Una trabajadora de Pontevedra, contratada bajo un contrato temporal de fomento del empleo para personas con discapacidad, ha logrado que el Tribunal Superior de Justicia de Galicia (TSXG) declare nulo su despido, tras ser no renovada al cumplir un año, pese a que la empresa mantenía la necesidad de personal en su puesto.
El TSXG confirma indicios de discriminación por discapacidad
La sentencia del TSXG refuerza la decisión previa de los juzgados de lo Social de Pontevedra, que ya habían señalado que la no renovación del contrato no tenía justificación objetiva. La trabajadora, con un 43 % de discapacidad, había sido contratada por un año, aunque la empresa continuaba necesitando cubrir su puesto, y no se le ofreció ninguna alternativa, como una reducción de jornada adaptada a su estado de salud.
Según la compañía, la decisión de no renovar fue “una cuestión organizativa”, alegando que se requería solo personal a tiempo parcial. Sin embargo, pocos días después, se contrató a otra persona, también con discapacidad, lo que deja en evidencia la falta de criterios objetivos y refuerza los indicios de discriminación.

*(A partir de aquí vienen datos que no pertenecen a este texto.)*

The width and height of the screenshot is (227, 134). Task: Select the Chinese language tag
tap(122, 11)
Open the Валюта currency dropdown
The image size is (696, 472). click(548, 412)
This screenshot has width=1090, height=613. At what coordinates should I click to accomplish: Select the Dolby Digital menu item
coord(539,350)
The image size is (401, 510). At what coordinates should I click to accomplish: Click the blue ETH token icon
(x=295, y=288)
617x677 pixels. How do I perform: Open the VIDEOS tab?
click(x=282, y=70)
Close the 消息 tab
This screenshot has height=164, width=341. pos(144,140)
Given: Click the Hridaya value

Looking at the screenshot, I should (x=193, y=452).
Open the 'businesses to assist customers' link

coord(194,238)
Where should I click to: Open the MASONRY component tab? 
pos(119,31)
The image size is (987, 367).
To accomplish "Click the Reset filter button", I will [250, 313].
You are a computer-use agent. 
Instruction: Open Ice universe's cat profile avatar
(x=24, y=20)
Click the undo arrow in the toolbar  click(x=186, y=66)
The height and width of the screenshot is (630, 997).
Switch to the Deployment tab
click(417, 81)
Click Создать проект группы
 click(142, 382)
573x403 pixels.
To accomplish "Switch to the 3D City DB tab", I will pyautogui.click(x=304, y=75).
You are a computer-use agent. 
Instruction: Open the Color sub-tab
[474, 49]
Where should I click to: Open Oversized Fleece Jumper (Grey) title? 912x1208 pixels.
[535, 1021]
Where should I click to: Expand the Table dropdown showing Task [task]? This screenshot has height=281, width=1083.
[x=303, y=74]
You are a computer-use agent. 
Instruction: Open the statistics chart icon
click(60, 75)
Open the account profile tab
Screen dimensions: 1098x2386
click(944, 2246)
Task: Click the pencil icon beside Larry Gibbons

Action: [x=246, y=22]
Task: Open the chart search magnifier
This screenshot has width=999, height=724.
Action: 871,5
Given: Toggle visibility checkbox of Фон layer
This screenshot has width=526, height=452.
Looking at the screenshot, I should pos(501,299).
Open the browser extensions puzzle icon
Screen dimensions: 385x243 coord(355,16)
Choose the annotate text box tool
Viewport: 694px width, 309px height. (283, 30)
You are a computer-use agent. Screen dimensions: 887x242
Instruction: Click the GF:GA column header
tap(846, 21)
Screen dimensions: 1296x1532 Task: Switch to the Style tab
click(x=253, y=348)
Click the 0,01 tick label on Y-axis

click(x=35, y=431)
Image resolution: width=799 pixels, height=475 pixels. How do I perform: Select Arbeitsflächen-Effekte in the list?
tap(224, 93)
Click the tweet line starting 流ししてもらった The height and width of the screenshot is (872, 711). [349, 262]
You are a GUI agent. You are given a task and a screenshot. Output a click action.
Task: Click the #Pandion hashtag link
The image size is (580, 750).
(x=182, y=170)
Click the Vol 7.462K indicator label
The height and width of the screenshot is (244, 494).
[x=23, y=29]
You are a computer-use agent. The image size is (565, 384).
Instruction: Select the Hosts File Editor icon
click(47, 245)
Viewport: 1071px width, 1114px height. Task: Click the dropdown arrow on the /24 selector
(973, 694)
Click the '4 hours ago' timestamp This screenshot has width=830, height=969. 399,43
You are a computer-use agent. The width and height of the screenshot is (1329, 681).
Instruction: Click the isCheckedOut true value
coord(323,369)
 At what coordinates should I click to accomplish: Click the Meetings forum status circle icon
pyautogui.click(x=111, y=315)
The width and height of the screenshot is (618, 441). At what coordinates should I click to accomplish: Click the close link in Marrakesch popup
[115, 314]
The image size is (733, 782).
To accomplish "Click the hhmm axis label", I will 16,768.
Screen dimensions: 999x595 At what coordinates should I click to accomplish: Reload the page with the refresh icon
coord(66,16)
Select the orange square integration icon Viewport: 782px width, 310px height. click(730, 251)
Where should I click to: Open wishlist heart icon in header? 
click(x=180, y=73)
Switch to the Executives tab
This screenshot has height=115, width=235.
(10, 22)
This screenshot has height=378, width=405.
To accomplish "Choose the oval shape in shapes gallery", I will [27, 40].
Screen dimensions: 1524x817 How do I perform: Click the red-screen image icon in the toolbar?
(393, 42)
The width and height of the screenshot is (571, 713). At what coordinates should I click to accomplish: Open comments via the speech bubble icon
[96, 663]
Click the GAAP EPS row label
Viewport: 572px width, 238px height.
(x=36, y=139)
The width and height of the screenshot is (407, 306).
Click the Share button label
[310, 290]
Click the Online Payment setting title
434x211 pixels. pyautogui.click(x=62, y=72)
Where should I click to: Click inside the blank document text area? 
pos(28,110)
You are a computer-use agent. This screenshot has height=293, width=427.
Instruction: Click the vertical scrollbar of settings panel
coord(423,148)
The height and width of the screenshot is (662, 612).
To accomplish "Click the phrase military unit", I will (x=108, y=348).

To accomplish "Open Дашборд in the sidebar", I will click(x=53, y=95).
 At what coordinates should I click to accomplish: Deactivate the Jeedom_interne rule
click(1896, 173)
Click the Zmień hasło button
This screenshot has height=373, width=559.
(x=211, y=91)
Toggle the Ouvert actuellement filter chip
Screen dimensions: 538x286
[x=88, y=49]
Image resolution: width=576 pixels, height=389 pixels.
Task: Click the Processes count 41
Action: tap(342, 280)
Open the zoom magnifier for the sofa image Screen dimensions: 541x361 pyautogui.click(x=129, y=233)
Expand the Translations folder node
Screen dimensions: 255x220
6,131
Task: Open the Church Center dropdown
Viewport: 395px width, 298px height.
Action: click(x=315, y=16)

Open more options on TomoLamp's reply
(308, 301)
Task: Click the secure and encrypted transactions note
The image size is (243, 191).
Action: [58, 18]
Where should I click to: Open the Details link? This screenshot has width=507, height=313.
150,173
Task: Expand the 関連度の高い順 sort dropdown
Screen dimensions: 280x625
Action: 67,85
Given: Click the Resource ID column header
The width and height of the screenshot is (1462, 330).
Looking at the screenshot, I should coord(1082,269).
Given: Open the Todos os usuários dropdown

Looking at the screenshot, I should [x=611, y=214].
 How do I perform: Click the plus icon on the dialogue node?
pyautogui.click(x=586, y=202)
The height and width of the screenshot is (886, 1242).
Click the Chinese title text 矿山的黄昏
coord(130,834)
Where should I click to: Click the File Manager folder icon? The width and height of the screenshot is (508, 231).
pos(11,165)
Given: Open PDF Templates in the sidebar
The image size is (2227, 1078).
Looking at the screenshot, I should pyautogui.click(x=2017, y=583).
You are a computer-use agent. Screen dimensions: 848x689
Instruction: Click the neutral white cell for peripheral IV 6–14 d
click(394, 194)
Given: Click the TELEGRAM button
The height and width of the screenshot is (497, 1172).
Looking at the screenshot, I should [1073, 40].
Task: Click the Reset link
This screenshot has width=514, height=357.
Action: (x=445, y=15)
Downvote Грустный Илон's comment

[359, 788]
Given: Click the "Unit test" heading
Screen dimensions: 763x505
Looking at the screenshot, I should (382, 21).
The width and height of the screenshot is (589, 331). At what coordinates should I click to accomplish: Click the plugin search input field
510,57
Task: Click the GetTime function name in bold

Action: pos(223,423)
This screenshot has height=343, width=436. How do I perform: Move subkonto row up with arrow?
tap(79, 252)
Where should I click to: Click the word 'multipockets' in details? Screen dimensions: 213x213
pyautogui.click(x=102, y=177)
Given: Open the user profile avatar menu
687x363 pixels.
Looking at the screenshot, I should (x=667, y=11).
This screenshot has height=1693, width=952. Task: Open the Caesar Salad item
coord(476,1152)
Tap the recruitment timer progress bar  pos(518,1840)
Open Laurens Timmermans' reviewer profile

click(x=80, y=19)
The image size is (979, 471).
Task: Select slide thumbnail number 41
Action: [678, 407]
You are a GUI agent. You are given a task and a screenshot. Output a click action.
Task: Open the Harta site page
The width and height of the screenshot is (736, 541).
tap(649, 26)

El tribunal subraya que tener la condición de centro especial de empleo, con al menos un 70 % de plantilla con discapacidad, no exime a la empresa de actuar conforme a la ley y respetar los derechos fundamentales de los trabajadores.
Consecuencias económicas y laborales del fallo
La sentencia obliga a la readmisión inmediata de la trabajadora y al pago de los salarios de tramitación, fijados en 44,91 euros diarios, además de una indemnización de 3 500 euros por vulneración de derechos fundamentales. A esta cantidad se suman 750 euros adicionales por costas del recurso.
Este caso deja una advertencia clara: las empresas, incluso centros especiales de empleo, no pueden eludir la protección legal de trabajadores con discapacidad, bajo pena de enfrentarse a responsabilidades económicas y reputacionales significativas.
Contexto y repercusión
Los contratos de fomento del empleo para personas con discapacidad tienen una duración mínima de un año y máxima de tres, y están diseñados para favorecer la integración laboral. El incumplimiento de estas condiciones, especialmente cuando existe necesidad de personal, constituye un claro caso de discriminación indirecta que ahora el TSXG ha sancionado.
Este fallo puede marcar un punto de inflexión en cómo se gestionan los contratos de personas con discapacidad en Galicia, poniendo sobre la mesa la necesidad de mayor transparencia y responsabilidad en la gestión de recursos humanos de este tipo de centros.